Birbirinden tamamen farklı olan iki Evren “tartma” yöntemi, bambaşka sonuçlar meydana getiriyor. Eğer bu çelişki, yapılan kusursuz ölçümlerle çözülememeye devam ederse; fizikçiler Evren’i en iyi tasvir eden standart evrenbilim modelini yeniden gözden geçirmek zorunda kalabilir.
Almanya’daki Bochum Üniversitesi’nde gökbilimci olan Hendrik Hildebrandt, “Eğer bu durum gerçekten standart modelin çökeceğine işaret ediyorsa, o halde devrim niteliğinde olabilir” diyor.
Geçtiğimiz yıllarda, Hubble sabiti adı verilen ve Evren’in günümüzdeki genişleme oranını değere yönelik yapılmış iki bağımsız çalışmada da, standart modelin geçerliliğine dair benzer endişeler dile getirilmişti. Bu iki ölçümde de uyuşmazlık vardı ve Hubble gerilimi ismini taşıyan şey ortaya çıkmıştı.

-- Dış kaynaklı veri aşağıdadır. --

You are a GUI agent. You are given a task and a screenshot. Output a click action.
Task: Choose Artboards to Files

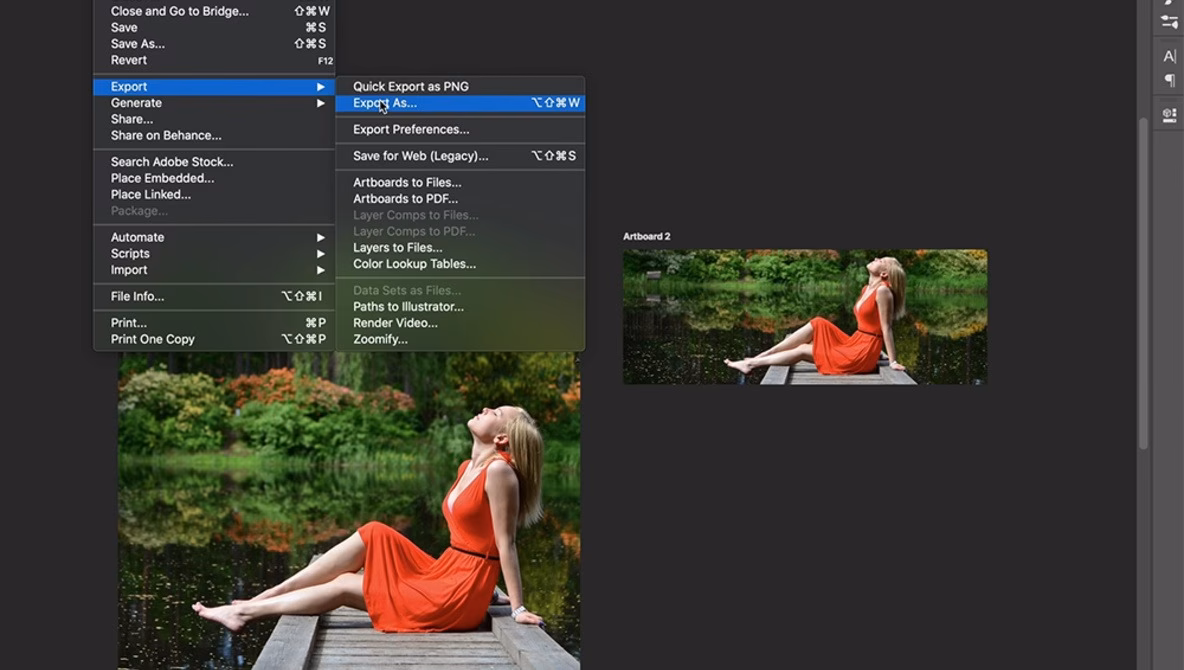(x=407, y=182)
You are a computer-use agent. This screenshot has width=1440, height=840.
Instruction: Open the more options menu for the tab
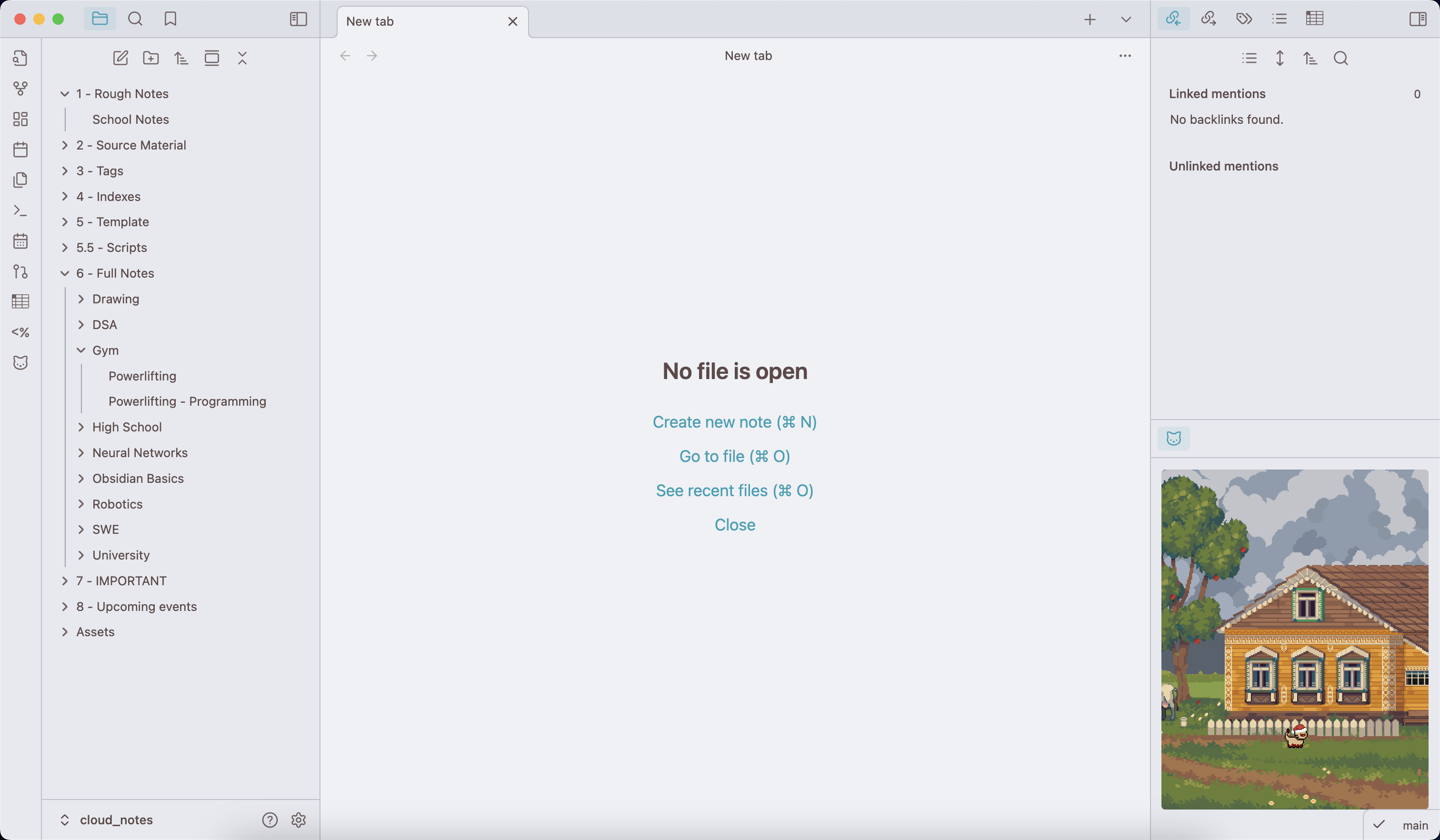(x=1125, y=55)
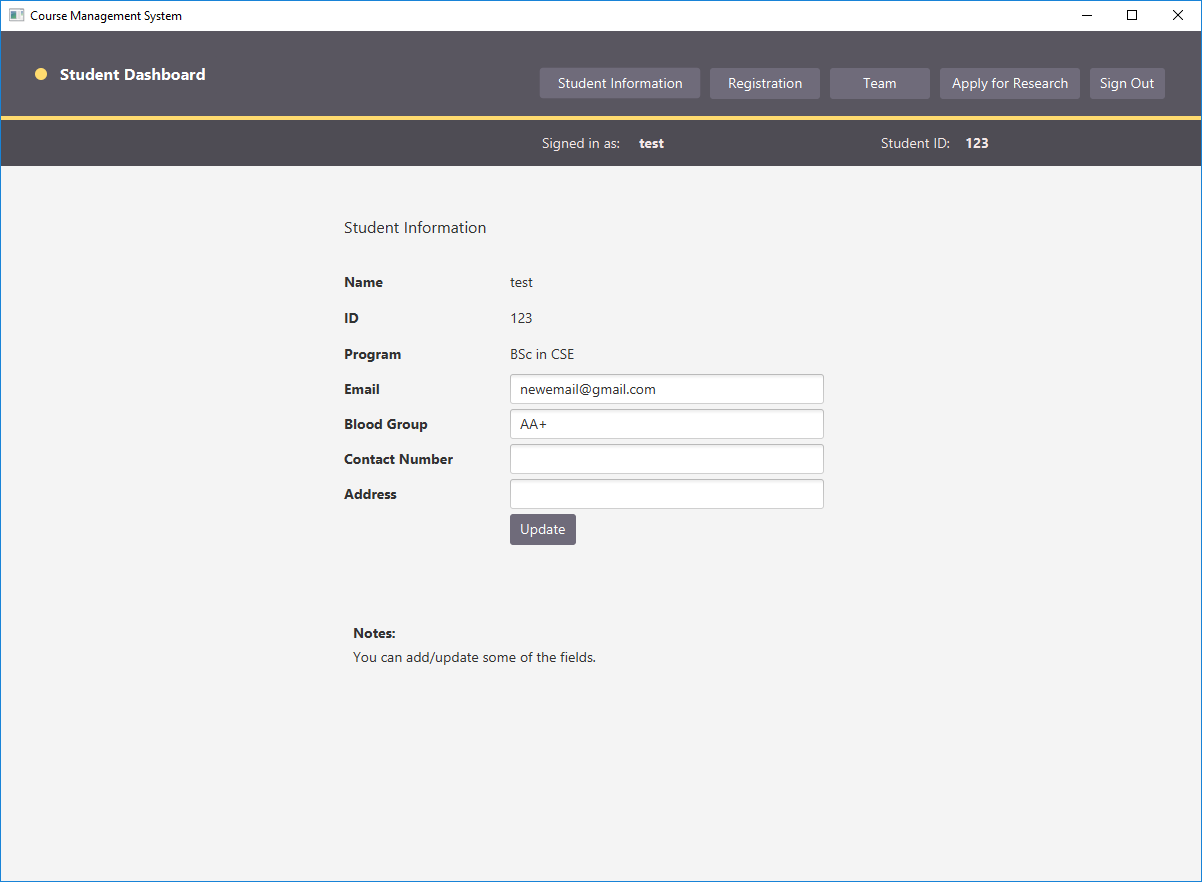Viewport: 1202px width, 882px height.
Task: Click the Student ID value 123
Action: [x=977, y=143]
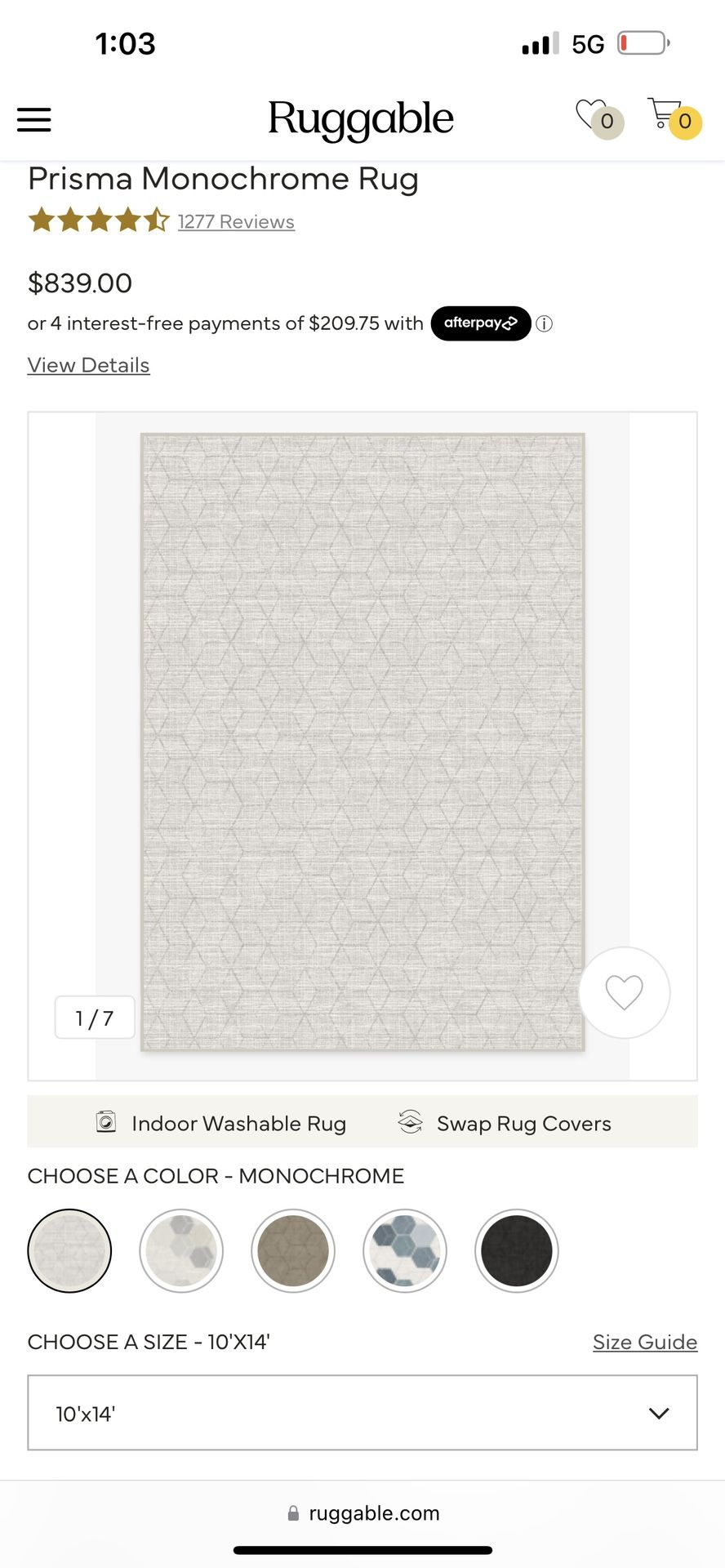Screen dimensions: 725x1568
Task: Tap the Afterpay info icon
Action: [x=545, y=323]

Sigma-sekiz gerilimi adı verilen yeni uyuşmazlık ise Evren’deki madde yoğunluğunun ve bunun (tekdüze şekilde dağılmasının aksine) kümelenme derecesinin ölçümünü kapsıyor. Sonuç, sigma-sekiz adı verilen bir katsayıyla özetleniyor. Sigma-sekizi hesaplamak isteyen Hildebrant ve meslektaşları, zayıf kütleçekim merceklemesi adı verilen bir olguya başvurmuşlar. Bu olguda uzak galaksilerden gelen ışık; bu galaksiler ile Dünya arasında bulunan maddenin çekim etkisinden dolayı, çok hafif şekilde teleskoplara doğru bükülüyor.
Araştırmacılar, katsayının 0.74 olduğunu bulmuş. Fakat Avrupa Uzay Ajansı’nın yaptığı ölçümlerde bu rakam 0.81 olarak bulunmuş.